DIRECTIONS
1. In the opinion piece on Steve Scalise and American racial rhetoric, which baseball team canceled its reservations at the Kenner hotel where the 2002 conference was held?
2. Extend the opinion piece on Steve Scalise and American racial rhetoric, picking up right after its final sentence.

SOURCE
□ □ □ □
The farce of American racial rhetoric had not ended as a torturously hypocritical 2014 drew to a close.
Earlier in the year, somewhat unexpected public outrage flared up in response to the historically routine phenomenon of cops eluding prosecution for the murder of unarmed black men. Meanwhile, America’s most segregated political party — the GOP — solidified its grip on the U.S. Congress.
A Los Angeles billionaire had his prized toy — an NBA team — taken away after he expressed racial insecurities to his girlfriend. And the net worth of African-Americans and Hispanics continued to decline in relation to whites.
To sum it up, the racial sound and fury in the public square neared a crescendo, while on Capitol Hill the political means to actually change anything about racial and other kinds of inequality hit a 50- year low.
What media and politicians euphemistically call our “conversation about race” was more like a food fight in 2014, and it got a last dollop of empty-calorie energy with the revelation that 12 years ago Jefferson Parish Congressman Steve Scalise, then a state legislator, made himself available to a white supremacist group — David Duke’s European American Unity and Rights Organization.
I’m once again baffled by the big fuss over this kind of thing. My estimation of Scalise and his fellow Republicans isn’t changed one whit by the news. My own congressman, Cedric Richmond, a black Democrat, has assured the public that his white pal Scalise, the House majority whip, is not personally racist, and I believe him. The problem is that the personal racism of a public leader isn’t really the issue. To suppose that it is — that the real problems are not more deeply cultural and institutional — underscores the epic failure of today’s conversation about race.
Whether or not Scalise secretly harbors racial animosities, it’s impossible to believe that he didn’t know whom he was addressing at the Best Western in Kenner in 2002. As has been widely reported, the Iowa Cubs, in town to play the Zephyrs, knew well enough to cancel their reservations, simply to avoid being under the same roof as the “conference” at which Scalise was a featured speaker.
And given that Duke had held a Jefferson Parish House seat not long before him, how feasible is it that Scalise had no idea who the guy was and who his supporters were, as his defenders have tried to claim?
Indeed, as has also been widely reported, the year Scalise got elected to the state Legislature was also the year, 1995, that Gov. Mike Foster’s first gubernatorial campaign was nearly blown out of the water by revelations that he had paid Duke $150,000 for a list of key supporters.
Why would Republicans wish to court former Klansman Duke’s supporters, with direct mail or conference appearances? That’s the dumbest question of the 21st century, however much politicians might scratch their heads and pretend not to know the answer.
□ □ □ □
DATASET CONTENT
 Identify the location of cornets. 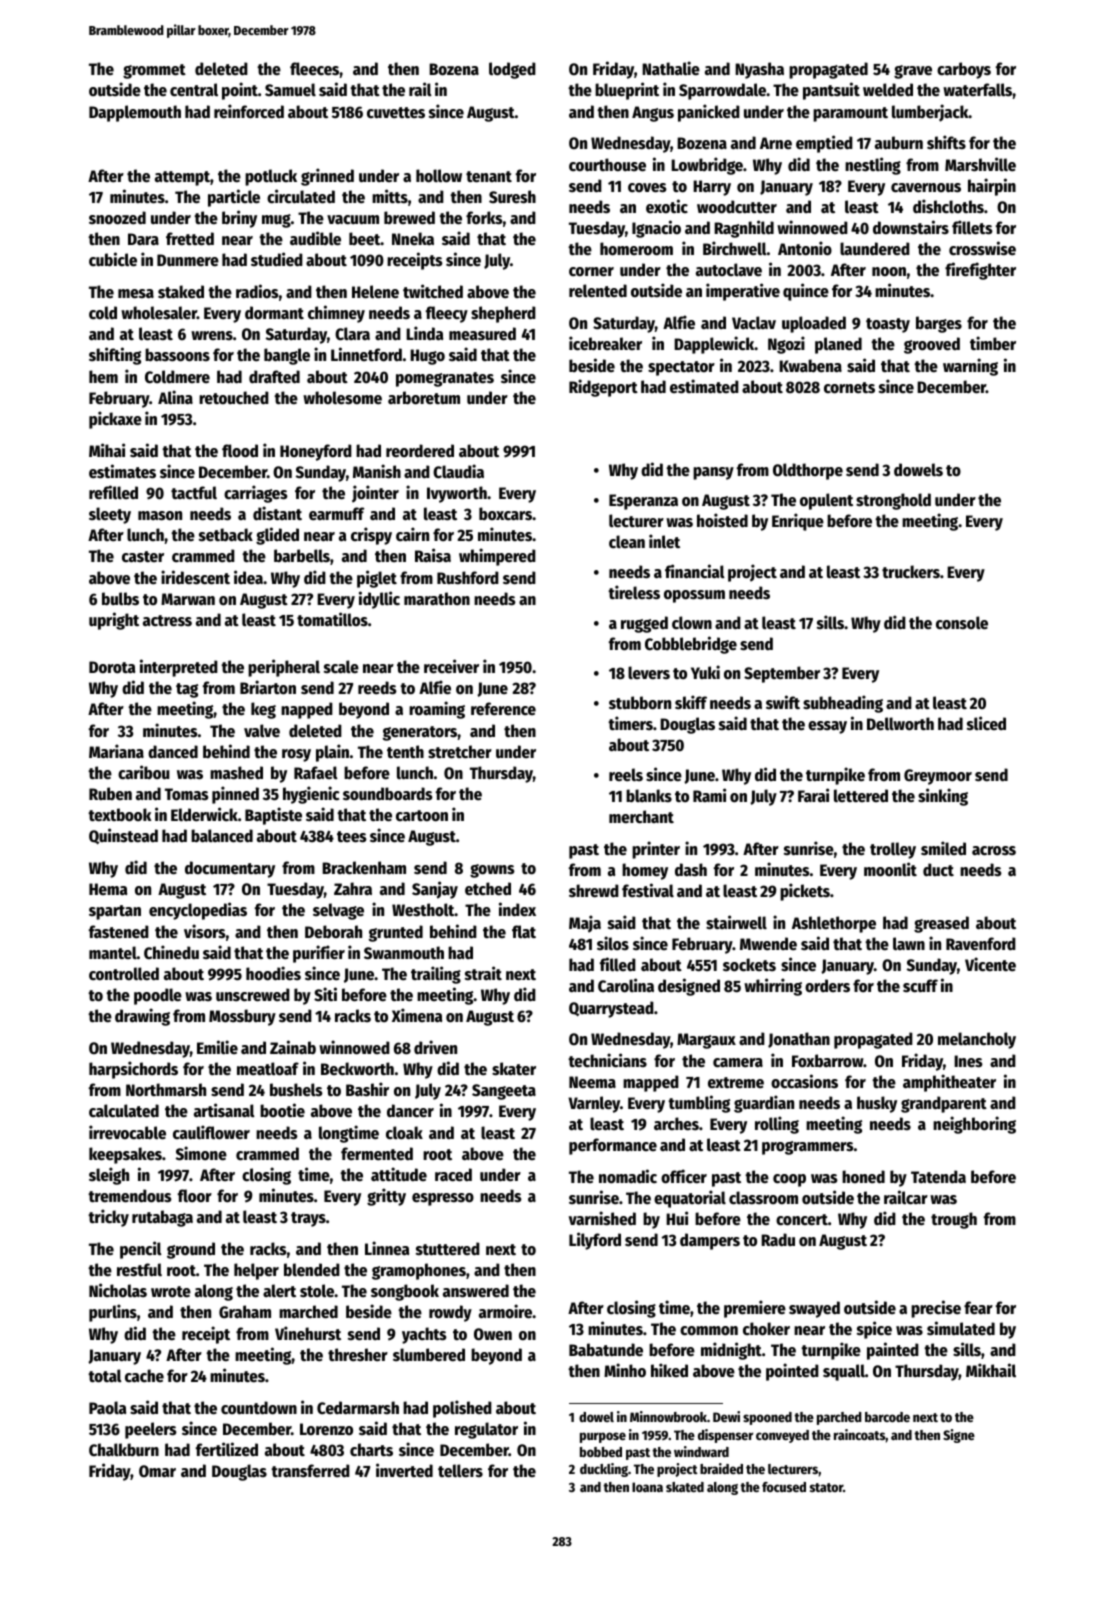
(849, 388).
□ □ □ □
RESPONSES IN ORDER
1. The Iowa Cubs.

2.
Republican pundits seem more alarmed than Republican politicians. While congress has circled the wagons around their majority whip, non-Southern conservatives have raced to distance themselves from the wellspring of voters who gave them their current political status. The Washington Post’s Jennifer Rubin says Scalise’s appearance at the white supremacist EURO conference was “inexcusable.” But where else was he supposed to get the votes that would eventually earn him national GOP prominence? Connecticut?
The smartest Republican damage control strategy came from liberal writer Ezra Klein, who opined that “to win in Louisiana, Steve Scalise compromised with a racist political culture.” As a southern leftist, I take issue with Klein’s wording. Why do we need to locate the “racist political culture” in Louisiana, rather than in the “Louisiana GOP?” This is how, with a sigh, the anti-racist national left colludes with the national right: They’re all racist down South, so what can you do?
Without a doubt there’s a lingering racist political culture in the Deep South. But it’s easy to avoid: Don’t vote Republican. If you don’t like the Dems, form another party, but the Southern GOP is the direct legacy of Southern white supremacism, and to extricate it from that heritage would alienate enough voters to end GOP supremacy in Washington.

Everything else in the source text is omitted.